Digitale Ordnung statt Kabelgewirr
Erlanger Uni-Lehrstuhl holt Fertigung von Pkw-Bordnetzen zurück nach Deutschland
23.8.2023, 10:49 UhrSpätestens mit der Vorfahrt für E-Autos erhalten die Pkw-Bordnetze eine zentrale Rolle. Das Kabelgewirr in jedem Auto steht für die steigende Elektrifizierung der Autos und wird einmal mit sicherheitskritischen Funktionen das autonome Fahren ermöglichen. Damit wird das Bordnetz endgültig zum Nervensystem der Mobilität.

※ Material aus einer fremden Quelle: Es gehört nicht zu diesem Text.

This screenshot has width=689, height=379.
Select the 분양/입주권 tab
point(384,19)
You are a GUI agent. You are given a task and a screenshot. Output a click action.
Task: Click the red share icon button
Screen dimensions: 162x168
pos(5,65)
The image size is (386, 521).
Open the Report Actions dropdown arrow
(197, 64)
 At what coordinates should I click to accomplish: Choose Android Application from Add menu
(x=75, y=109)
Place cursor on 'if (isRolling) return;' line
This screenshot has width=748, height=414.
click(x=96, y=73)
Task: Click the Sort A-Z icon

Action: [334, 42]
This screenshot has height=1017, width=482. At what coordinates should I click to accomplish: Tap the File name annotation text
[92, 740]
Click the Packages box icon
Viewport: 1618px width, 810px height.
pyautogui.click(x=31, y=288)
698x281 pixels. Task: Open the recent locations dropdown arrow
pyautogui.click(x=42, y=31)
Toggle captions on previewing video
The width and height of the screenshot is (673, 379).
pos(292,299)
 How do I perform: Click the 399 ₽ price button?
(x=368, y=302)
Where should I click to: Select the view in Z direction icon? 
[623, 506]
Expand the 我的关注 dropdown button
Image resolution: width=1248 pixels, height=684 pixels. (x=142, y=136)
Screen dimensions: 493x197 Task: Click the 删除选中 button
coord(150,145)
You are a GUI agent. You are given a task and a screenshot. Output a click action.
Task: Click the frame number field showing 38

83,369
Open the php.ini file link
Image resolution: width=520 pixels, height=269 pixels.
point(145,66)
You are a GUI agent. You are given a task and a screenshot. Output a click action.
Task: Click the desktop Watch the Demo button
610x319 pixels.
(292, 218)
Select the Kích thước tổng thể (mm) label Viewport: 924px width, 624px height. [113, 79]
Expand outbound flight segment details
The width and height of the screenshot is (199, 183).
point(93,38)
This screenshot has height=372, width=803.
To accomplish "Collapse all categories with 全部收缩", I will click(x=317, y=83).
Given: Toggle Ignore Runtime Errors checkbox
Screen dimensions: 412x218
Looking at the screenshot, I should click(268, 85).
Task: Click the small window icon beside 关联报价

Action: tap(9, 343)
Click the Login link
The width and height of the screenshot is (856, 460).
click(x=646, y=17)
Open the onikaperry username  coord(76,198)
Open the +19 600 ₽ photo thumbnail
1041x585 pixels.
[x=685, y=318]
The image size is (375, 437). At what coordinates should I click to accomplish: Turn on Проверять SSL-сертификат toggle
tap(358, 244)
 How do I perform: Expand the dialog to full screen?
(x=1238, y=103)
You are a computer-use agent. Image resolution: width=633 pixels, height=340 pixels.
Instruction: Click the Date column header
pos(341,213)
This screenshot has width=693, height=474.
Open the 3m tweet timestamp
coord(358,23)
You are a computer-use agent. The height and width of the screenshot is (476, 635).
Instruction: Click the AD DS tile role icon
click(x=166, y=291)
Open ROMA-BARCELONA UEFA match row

Bislang ist die Produktion von diesen Leitungssatzsystemen ein personalintensiver Prozess mit geringer Automatisierung. Forschende der Friedrich-Alexander-Universität Erlangen-Nürnberg (FAU) wollen nun im Rahmen des Forschungsprojekts „Next2OEM“, gefördert vom Bundesministeriums für Wirtschaft und Klimaschutz, die gesamte Wertschöpfungskette durchleuchten, digitalisieren und automatisieren. Damit lässt sich zugleich das Gewirr aus Prozessschritten und Zuständigkeiten auflösen.
Komplexe Nervenbahnen im Bordnetz
Am Ende des Projekts des Lehrstuhls Fertigungsautomatisierung und Produktionssystematik (FAPS) steht eine prototypische Umsetzung, die die Fertigung der Bordnetze als „Made in Germany“ zurück nach Deutschland holt. Das Projekt Next2OEM und hat ein Gesamtvolumen von über 24 Millionen Euro und wird im Januar 2026 abgeschlossen.
Bordnetze sind für Autofahrerinnen und -fahrer eine Art Black Box, denn die innen verbauten Bordnetze sind für sie praktisch unsichtbar. Dabei bilden die kundenspezifischen Leitungssätze ein komplexes Nervensystem für ein Fahrzeug. Bereits in einem mittelgroßen Pkw finden sich durchschnittlich rund 3000 Einzelleitungen, die mit weiteren Bordnetzkomponenten auf ein Gesamtgewicht von 55 Kilo kommen.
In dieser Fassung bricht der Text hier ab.